I related this scenario to a few different people later on that night, and I quickly learned that the former owners weren’t what you'd call necessarily well-liked. I remember going to parties at the house next door in the mid-‘90s and listening to the house’s tenants complain about how mean the owners were, which is pretty funny considering that we routinely sneaked over onto Superburger’s roof to drunkenly light off fireworks in the middle of the night, but apparently the sentiment spread throughout the land. Though I never had any truck against the old owners—why would I?—I was surprised to hear some of my best friends vilifying them as if they were the human incarnate of Mr. and Mrs. Satan.
I stopped by the vacated Superburger the next day and ran into Bill Cordell, the new owner, as he prepped the small space for its reopening (that's the transitional phase, pictured above). Things looked promising—Bill was friendly as could be, and Modest Mouse’s “Perfect Disguise” played on the stereo inside, which I know doesn’t have anything to do with food, but still. I asked about the overhaul, and Bill assured me he wouldn’t change the place much, short of scraping off the gum on the counter, slapping on some fresh paint, and making a few non-intrusive additions to the menu.
It took me a while, but I finally got down there today, and even at a late lunch hour the place was filled—only one seat remained at the horseshoe counter. And friends, I didn’t think I’d say this, but the place has changed for the better. You know how, like, you’ve got an old car that you love but it’s kinda fucked up, and you think the reason you love it is because it’s fucked up, but then you take it in and give it a tune-up and wash it and wax it and you’re like, if I loved this fucked up car so much, why didn’t I do this earlier? That’s what Superburger is like now.
Don’t worry—there’s still a pile of newspapers at the door, some old regulars, and the serve-yourself condiment tray on the counter. There’s still the old Schaefer ice cream freezer and the Hamilton Beach milkshake blender. There’s still the fixed stools. But all of these things are simply put to a much better purpose these days. I got a cheeseburger with fries and it was like nothing had changed, except the cheeseburger tasted a lot better and the people around me were a lot happier.

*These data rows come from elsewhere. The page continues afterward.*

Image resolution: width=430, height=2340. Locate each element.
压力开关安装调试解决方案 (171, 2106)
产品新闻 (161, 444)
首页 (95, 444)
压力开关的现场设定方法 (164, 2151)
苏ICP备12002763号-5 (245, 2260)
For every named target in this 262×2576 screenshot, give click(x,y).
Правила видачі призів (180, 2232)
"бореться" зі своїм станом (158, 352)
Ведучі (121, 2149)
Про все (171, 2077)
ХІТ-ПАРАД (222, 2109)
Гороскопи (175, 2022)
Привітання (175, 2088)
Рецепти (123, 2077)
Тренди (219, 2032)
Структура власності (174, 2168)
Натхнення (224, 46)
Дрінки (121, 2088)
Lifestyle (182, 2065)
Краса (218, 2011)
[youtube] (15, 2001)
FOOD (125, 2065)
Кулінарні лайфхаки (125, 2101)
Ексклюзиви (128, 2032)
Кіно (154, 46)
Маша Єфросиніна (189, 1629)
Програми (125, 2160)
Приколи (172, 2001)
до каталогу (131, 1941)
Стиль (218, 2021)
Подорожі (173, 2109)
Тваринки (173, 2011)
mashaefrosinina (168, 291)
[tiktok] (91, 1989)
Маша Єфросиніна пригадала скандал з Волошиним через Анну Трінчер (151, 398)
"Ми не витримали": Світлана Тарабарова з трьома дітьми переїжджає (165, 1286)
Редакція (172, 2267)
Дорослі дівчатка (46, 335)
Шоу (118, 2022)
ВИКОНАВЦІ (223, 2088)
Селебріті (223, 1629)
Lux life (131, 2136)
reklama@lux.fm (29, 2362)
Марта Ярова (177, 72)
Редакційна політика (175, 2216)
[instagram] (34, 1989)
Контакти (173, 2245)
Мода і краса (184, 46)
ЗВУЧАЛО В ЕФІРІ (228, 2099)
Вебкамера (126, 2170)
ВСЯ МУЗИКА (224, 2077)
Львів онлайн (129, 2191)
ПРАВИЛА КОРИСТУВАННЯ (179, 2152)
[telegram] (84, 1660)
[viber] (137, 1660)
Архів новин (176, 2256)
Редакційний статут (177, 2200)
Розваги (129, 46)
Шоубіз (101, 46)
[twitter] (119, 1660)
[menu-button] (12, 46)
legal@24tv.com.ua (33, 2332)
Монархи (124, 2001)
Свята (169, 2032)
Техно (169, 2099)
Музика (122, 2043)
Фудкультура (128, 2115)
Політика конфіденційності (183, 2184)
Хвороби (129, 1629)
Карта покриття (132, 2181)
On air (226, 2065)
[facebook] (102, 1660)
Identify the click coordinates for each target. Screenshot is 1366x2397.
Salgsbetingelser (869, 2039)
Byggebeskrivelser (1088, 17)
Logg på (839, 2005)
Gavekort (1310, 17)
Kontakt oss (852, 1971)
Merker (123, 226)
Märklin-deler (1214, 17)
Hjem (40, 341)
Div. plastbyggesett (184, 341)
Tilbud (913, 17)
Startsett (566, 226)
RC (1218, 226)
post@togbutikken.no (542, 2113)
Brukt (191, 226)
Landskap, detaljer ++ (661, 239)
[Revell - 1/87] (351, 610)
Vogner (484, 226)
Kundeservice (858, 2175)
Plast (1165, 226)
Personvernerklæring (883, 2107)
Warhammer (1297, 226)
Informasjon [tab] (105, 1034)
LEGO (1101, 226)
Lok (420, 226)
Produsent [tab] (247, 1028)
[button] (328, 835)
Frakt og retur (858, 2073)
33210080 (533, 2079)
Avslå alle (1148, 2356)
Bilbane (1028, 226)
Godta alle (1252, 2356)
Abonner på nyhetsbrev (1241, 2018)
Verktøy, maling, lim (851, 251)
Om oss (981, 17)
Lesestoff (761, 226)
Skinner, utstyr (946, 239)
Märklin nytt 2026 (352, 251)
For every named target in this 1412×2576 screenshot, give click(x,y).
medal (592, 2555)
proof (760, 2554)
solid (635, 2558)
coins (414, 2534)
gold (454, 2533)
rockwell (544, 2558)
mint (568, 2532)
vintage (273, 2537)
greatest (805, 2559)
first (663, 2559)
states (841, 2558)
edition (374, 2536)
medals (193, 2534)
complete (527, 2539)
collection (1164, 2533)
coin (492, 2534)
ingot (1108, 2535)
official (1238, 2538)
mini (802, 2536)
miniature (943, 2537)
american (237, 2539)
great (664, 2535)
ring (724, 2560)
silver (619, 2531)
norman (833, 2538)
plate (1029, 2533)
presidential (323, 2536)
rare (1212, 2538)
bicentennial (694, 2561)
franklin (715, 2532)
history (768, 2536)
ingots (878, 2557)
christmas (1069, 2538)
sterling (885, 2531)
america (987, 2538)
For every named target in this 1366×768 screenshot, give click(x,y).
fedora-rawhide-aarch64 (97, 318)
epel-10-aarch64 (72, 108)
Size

As for the menu, I could tell you about the nifty ingredients, like apple-smoked bacon and gorgonzola cheese. I could tell you about the burgers with cute local names like the St. Helena and the Montecito, about the chicken sandwiches and the sausages. But you know what? All you really need to know is that there’s now a huge jar of jalapeños sitting on the counter, free to be smeared upon your food at will. Hell yes. Count me in.